(Problem to work on)
The listing that follows should be copied in full, exactly as written.

# # # # # # #

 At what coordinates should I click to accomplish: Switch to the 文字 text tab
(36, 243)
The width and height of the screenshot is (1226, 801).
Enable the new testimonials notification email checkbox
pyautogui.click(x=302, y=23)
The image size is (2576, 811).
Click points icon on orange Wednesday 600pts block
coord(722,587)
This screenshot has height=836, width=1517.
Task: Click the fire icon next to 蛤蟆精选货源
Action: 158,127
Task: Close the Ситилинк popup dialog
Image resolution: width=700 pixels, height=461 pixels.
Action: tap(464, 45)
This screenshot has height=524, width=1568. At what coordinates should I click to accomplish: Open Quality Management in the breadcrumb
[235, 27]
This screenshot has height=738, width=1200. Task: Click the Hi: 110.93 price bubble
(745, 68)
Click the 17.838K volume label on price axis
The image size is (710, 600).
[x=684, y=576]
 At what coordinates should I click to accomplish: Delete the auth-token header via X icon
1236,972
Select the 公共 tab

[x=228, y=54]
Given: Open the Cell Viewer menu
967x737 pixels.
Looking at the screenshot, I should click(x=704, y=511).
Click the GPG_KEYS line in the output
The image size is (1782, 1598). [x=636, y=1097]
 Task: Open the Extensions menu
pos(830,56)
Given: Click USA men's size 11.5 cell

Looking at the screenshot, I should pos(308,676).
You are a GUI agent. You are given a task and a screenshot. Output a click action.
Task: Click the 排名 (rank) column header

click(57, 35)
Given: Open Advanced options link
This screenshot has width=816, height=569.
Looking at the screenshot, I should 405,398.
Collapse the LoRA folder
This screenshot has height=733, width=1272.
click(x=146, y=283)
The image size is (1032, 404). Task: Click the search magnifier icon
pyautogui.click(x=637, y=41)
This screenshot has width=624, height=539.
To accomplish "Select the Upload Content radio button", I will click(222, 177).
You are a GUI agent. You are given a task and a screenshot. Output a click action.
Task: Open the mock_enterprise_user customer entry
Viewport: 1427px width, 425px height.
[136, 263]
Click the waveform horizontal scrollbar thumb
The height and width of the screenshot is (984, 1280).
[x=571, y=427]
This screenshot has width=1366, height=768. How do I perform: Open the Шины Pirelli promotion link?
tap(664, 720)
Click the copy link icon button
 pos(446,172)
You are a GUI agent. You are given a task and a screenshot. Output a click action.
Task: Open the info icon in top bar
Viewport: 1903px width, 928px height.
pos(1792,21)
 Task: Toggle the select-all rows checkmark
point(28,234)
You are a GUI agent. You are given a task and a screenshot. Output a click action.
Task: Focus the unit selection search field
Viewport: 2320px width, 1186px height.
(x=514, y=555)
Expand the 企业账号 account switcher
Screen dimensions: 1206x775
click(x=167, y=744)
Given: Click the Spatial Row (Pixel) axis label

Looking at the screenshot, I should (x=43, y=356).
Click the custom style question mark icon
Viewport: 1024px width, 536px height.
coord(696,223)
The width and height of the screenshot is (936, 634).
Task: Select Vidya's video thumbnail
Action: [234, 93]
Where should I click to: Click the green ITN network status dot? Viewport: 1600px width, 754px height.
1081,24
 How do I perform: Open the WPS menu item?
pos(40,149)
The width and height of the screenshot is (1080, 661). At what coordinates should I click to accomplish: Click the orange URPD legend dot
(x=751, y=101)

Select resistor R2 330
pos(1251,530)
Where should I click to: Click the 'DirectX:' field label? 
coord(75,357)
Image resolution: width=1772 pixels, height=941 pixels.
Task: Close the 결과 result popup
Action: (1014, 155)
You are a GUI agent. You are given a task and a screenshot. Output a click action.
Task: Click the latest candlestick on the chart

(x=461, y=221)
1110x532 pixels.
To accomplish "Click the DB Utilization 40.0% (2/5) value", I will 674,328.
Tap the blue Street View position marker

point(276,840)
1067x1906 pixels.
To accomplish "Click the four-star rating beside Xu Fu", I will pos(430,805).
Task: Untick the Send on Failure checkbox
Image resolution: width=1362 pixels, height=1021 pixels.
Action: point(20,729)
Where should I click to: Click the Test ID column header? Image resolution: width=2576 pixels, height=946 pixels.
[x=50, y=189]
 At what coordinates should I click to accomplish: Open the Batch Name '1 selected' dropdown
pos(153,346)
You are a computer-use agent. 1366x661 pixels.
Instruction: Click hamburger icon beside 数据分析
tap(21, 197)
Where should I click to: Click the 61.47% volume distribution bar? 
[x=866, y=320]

# # # # # # #

(Problem solution)
 At what coordinates should I click to accomplish: Switch to the 文字 text tab
(36, 243)
The width and height of the screenshot is (1226, 801).
Enable the new testimonials notification email checkbox
pyautogui.click(x=302, y=23)
The image size is (2576, 811).
Click points icon on orange Wednesday 600pts block
coord(722,587)
This screenshot has height=836, width=1517.
Task: Click the fire icon next to 蛤蟆精选货源
Action: 158,127
Task: Close the Ситилинк popup dialog
Image resolution: width=700 pixels, height=461 pixels.
Action: tap(464, 45)
This screenshot has height=524, width=1568. At what coordinates should I click to accomplish: Open Quality Management in the breadcrumb
[235, 27]
This screenshot has height=738, width=1200. Task: Click the Hi: 110.93 price bubble
(745, 68)
Click the 17.838K volume label on price axis
The image size is (710, 600).
[x=684, y=576]
 At what coordinates should I click to accomplish: Delete the auth-token header via X icon
1236,972
Select the 公共 tab

[x=228, y=54]
Given: Open the Cell Viewer menu
967x737 pixels.
Looking at the screenshot, I should click(x=704, y=511).
Click the GPG_KEYS line in the output
The image size is (1782, 1598). [x=636, y=1097]
 Task: Open the Extensions menu
pos(830,56)
Given: Click USA men's size 11.5 cell

Looking at the screenshot, I should pos(308,676).
You are a GUI agent. You are given a task and a screenshot. Output a click action.
Task: Click the 排名 (rank) column header

click(57, 35)
Given: Open Advanced options link
This screenshot has width=816, height=569.
Looking at the screenshot, I should 405,398.
Collapse the LoRA folder
This screenshot has height=733, width=1272.
click(x=146, y=283)
The image size is (1032, 404). Task: Click the search magnifier icon
pyautogui.click(x=637, y=41)
This screenshot has width=624, height=539.
To accomplish "Select the Upload Content radio button", I will click(222, 177).
You are a GUI agent. You are given a task and a screenshot. Output a click action.
Task: Open the mock_enterprise_user customer entry
Viewport: 1427px width, 425px height.
[136, 263]
Click the waveform horizontal scrollbar thumb
The height and width of the screenshot is (984, 1280).
[x=571, y=427]
This screenshot has width=1366, height=768. How do I perform: Open the Шины Pirelli promotion link?
tap(664, 720)
Click the copy link icon button
 pos(446,172)
You are a GUI agent. You are given a task and a screenshot. Output a click action.
Task: Open the info icon in top bar
Viewport: 1903px width, 928px height.
pos(1792,21)
 Task: Toggle the select-all rows checkmark
point(28,234)
You are a GUI agent. You are given a task and a screenshot. Output a click action.
Task: Focus the unit selection search field
Viewport: 2320px width, 1186px height.
(x=514, y=555)
Expand the 企业账号 account switcher
Screen dimensions: 1206x775
click(x=167, y=744)
Given: Click the Spatial Row (Pixel) axis label

Looking at the screenshot, I should (x=43, y=356).
Click the custom style question mark icon
Viewport: 1024px width, 536px height.
coord(696,223)
The width and height of the screenshot is (936, 634).
Task: Select Vidya's video thumbnail
Action: [234, 93]
Where should I click to: Click the green ITN network status dot? Viewport: 1600px width, 754px height.
1081,24
 How do I perform: Open the WPS menu item?
pos(40,149)
The width and height of the screenshot is (1080, 661). At what coordinates should I click to accomplish: Click the orange URPD legend dot
(x=751, y=101)

Select resistor R2 330
pos(1251,530)
Where should I click to: Click the 'DirectX:' field label? 
coord(75,357)
Image resolution: width=1772 pixels, height=941 pixels.
Task: Close the 결과 result popup
Action: (1014, 155)
You are a GUI agent. You are given a task and a screenshot. Output a click action.
Task: Click the latest candlestick on the chart

(x=461, y=221)
1110x532 pixels.
To accomplish "Click the DB Utilization 40.0% (2/5) value", I will 674,328.
Tap the blue Street View position marker

point(276,840)
1067x1906 pixels.
To accomplish "Click the four-star rating beside Xu Fu", I will pos(430,805).
Task: Untick the Send on Failure checkbox
Image resolution: width=1362 pixels, height=1021 pixels.
Action: point(20,729)
Where should I click to: Click the Test ID column header? Image resolution: width=2576 pixels, height=946 pixels.
[x=50, y=189]
 At what coordinates should I click to accomplish: Open the Batch Name '1 selected' dropdown
pos(153,346)
You are a computer-use agent. 1366x661 pixels.
Instruction: Click hamburger icon beside 数据分析
tap(21, 197)
Where should I click to: Click the 61.47% volume distribution bar? 
[x=866, y=320]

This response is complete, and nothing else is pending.